Mas essa é a vida real!
A morte e a comida estão intrinsecamente ligadas. A carne vem do abate dos animais do campo, não nasce nos açougues já em formato de costela. Os peixes são pescados nos mares e nos rios, e não na peixaria, eviscerados, em postas e filés sem espinhas. E os hortifrútis... não, eles não brotam nos balcões dos supermercados. A origem do nosso alimento está distante demais da gente. Muitas vezes esquecemos, negamos, ou simplesmente não queremos vê-la. Tão distante a ponto de nos chocarmos com ela.
Nós, cozinheiros, temos nos aproximado cada vez mais dos pequenos produtores para resgatar a origem dos ingredientes, entender e preservar a cultura e as tradições de cada região.
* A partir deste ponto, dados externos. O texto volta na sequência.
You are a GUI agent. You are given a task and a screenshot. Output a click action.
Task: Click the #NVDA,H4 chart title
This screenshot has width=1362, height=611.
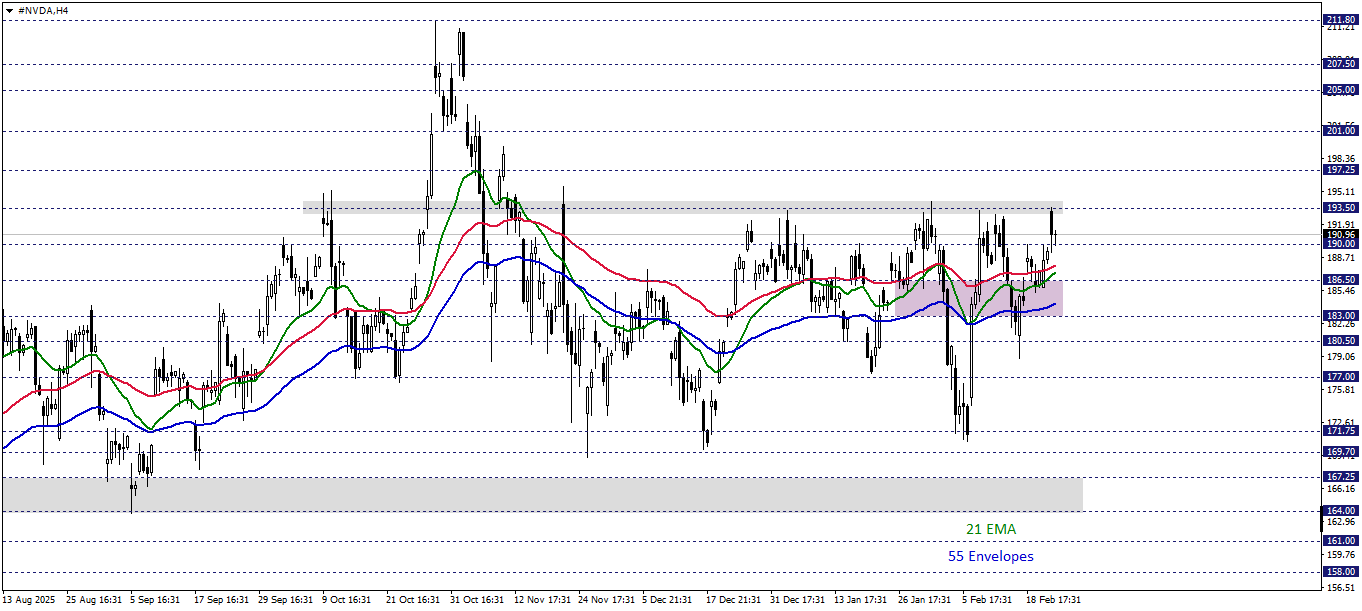point(43,9)

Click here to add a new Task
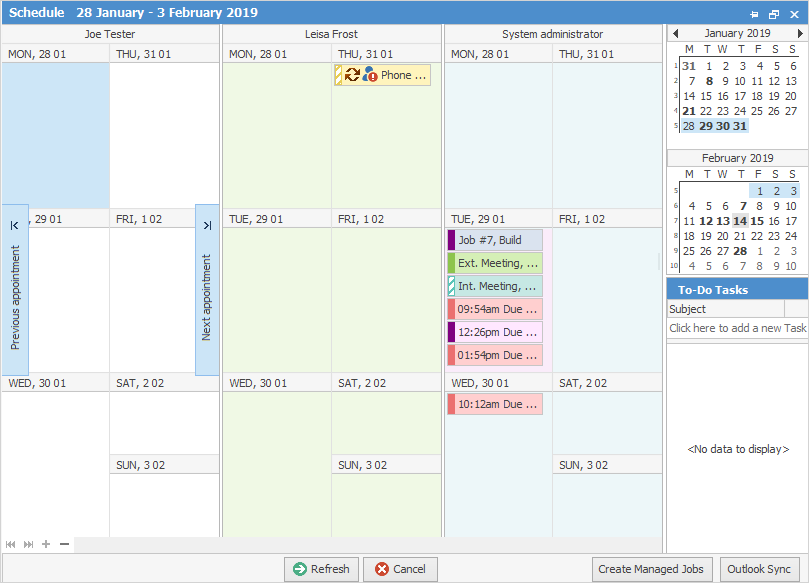click(737, 327)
Trazer esses produtos de qualidade para dentro dos nossos restaurantes, encurtando a distância entre a mesa e o campo, é um desafio.
Compreender os costumes e as práticas de um povo é fundamental para respeitarmos hábitos e comportamentos que não nos são familiares. Olhar um ambiente rural com olhos urbanos, sem adequar nossa compreensão, é míope e incongruente.
No campo, o abate de um animal é uma cena comum. A carne e o sangue são alimentos. Na última edição do congresso Mesa Tendências, em São Paulo, vários cozinheiros gaúchos integraram a apresentação A Ferro e Fogo. No palco de um dos maiores eventos de gastronomia da América Latina, exibiram a carneação de um cordeiro, chamando a atenção para o total aproveitamento do animal. Essa é a vida de quem cozinha, de quem lida com alimentos, de quem cria animais.